Ci sono ancora tantissime informazione sull'uso di questa pianta molto interessante anche per l'uso in medicina che vi consiglio di leggere al link suindicato di Wiki.

Gingembre.jpg 
 Foto tratta d Wiki purtroppo non ho foto di questa salsa

Ingredienti
40 gr di zenzero al netto dello scarto dopo la pelatura (se vi piace meno piccante togliete o di più aggiungete alla quantità indicata)
1 bicchiere di vino bianco (150 ml. circa)
200  ml. di fiordilatte - panna fresca
1 patata medio grande

Esecuzione
Pelato lo zenzero e tagliatelo a pezzi e pelate la patate tagliandola a tocchetti.
In un tegame alto versate il vino, la panna, lo zenzero e la patata e fate cuocere il tutto coperto a fuoco basso per 20-25 minuti.
Lasciate intiepidere e con un frullatore ad immersione frullate il tutto fino a che diventa una crema.
Aggiungete un po di sale, un pizzico di pepe.

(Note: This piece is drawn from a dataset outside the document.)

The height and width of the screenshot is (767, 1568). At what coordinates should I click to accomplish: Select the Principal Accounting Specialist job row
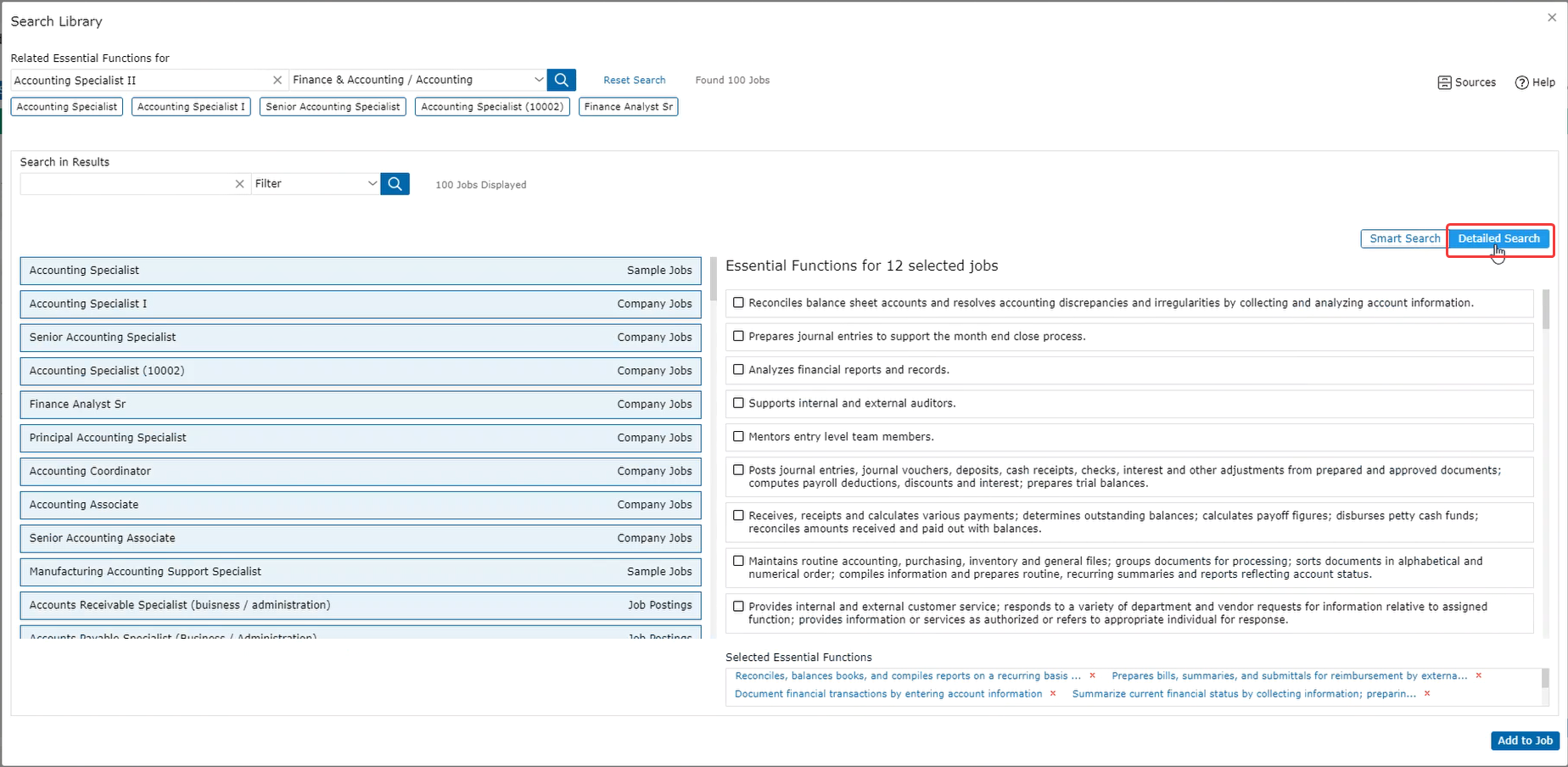point(361,438)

Potete usare queste salsa calda sulla carne, sul pesce  o sulla verdura cotta.
Fredda da frigo si solidifica un pò e la potete quasi spalmare su fette di pane segale o ai cereali tostato oppure utilizzarla come base per delle tartine o l'uso che in quel momento vi viene in mente.

Appena fatta, mi piace talmente che la mangio a piccole cucchiaiate.

NOTA
Si trova in commercio anche nella grande distribuzione nel reparto frutta essicati e prodotti biologici, cioccolata ecc. lo zenzero caramellato ovvero coperto da piccoli cristalli di zucchero e sono fantastici ovviamente piccanti ma ammortizzato dal dolce.

Un caro saluto a tutti e buona giornata.